- TEXT EXCERPT -
The End? The Lion and the Lamb.

In this 11th post of Revelation we come to Revelation 5, where Christ is worshiped as the One who is worthy to unfold God’s redemptive plan for all creation. A recording of this session is available here

John and the oppressed church in his day struggled to make sense of their suffering in the light of their belief that Christ is Lord of all.  Then, while in prayer, John receives the comforting vision that the resurrected Jesus is still among his church (Chapters 1-3), and that God is indeed sovereign over all of creation (Chapter 4).  His vision of the throne room in heaven continues in chapter 5 as he sees a scroll and a shared throne.  

An important scroll (5:1-5)

In keeping with the apocalyptic genre of Revelation, the importance of the scroll is indicated in several ways.  (The opening of this scroll sets the script for the next eleven chapters).   The scroll is “on the right hand of Him who sits on the throne”, a position of prominence and power.  It is inscribed on the front and back – an unfamiliar practice in John’s day – meaning the scroll was full and complete, with nothing to be added or taken away (compare 22:18-19).  The scroll is sealed perfectly “with seven seals” so that no one could lift a corner to peek into it.  When “no one in heaven or on earth or under the earth was able to open the scroll” John “began to weep loudly.”  John’s response should be our response, because this scroll’s unfolding is of paramount importance to end the tyranny, seduction and deception under which the church and the world is bent.

What is this scroll?  The following chapters will reveal that this scroll contains God’s redemptive plan for his creation – the King’s decrees for the restoration of his Kingdom.  Chapter six through sixteen will show how this progressive unfolding of God’s redemption of creation aligns with the opening of the scroll.  The scroll is his victory over sin, Satan, and the gentile kingdoms that resist his reign and oppress his church.  As such, this scroll contains the answer to the cry of John and the church in his day, and ever suffering saint since: “Lord, don’t you care, don’t you see? If you are the Christ, when will your kingdom come?”

Source records
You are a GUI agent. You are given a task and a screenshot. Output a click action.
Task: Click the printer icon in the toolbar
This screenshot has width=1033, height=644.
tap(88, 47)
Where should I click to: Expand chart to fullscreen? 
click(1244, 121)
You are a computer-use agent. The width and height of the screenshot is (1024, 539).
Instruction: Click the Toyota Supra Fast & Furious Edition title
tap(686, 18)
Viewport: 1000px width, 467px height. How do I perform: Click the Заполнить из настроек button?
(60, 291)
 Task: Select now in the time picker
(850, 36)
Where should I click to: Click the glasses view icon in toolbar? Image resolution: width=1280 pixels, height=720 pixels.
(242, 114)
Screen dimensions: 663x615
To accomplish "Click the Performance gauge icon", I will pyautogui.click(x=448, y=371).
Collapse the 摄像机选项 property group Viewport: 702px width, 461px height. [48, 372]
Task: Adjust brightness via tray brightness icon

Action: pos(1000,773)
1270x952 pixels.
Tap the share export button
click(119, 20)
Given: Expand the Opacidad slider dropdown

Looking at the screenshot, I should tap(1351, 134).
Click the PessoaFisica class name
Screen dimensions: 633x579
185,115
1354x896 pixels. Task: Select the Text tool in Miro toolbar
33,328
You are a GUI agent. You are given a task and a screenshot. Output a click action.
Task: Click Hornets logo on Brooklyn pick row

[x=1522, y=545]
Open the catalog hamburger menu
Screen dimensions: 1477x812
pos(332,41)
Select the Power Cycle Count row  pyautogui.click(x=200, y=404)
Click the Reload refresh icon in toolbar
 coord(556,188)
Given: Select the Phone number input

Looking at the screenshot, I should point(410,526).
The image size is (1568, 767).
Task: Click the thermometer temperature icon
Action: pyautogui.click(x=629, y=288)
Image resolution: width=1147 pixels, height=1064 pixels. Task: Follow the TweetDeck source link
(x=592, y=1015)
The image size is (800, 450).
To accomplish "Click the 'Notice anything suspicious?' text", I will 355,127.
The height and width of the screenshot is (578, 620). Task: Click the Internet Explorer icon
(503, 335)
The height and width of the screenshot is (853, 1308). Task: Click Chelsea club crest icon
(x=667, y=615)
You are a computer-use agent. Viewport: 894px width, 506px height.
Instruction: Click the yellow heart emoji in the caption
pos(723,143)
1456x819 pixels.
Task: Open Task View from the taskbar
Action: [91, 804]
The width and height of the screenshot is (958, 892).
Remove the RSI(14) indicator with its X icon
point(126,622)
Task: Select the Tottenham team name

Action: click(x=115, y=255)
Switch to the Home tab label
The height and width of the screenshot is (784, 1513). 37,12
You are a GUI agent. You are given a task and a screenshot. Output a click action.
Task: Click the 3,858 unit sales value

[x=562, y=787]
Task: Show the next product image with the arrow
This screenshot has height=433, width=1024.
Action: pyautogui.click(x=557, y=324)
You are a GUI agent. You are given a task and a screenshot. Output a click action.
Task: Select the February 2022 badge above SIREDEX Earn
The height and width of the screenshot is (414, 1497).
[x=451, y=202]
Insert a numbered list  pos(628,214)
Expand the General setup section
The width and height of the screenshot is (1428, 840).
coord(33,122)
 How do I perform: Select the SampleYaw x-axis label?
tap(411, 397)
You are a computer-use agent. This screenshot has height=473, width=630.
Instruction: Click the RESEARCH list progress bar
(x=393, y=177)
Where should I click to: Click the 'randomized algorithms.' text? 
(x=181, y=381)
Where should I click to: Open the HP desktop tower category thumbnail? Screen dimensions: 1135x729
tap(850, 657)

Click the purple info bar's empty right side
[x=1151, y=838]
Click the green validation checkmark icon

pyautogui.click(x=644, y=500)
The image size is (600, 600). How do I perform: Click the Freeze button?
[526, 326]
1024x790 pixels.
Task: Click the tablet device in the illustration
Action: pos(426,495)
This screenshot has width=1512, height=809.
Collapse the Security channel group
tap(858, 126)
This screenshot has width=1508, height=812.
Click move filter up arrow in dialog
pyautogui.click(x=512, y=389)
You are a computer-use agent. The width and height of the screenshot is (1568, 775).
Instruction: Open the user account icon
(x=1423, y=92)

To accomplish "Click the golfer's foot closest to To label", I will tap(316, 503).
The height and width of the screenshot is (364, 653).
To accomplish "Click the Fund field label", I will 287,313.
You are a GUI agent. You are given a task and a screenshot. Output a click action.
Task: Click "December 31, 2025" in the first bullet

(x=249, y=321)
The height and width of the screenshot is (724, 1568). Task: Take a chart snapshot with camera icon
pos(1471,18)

- WHAT NEEDS TO BE DONE -
In the Revelation post, what does the scroll's being written on both the front and the back signify?

- FULL OUTPUT -
It means the scroll was full and complete, with nothing to be added or taken away.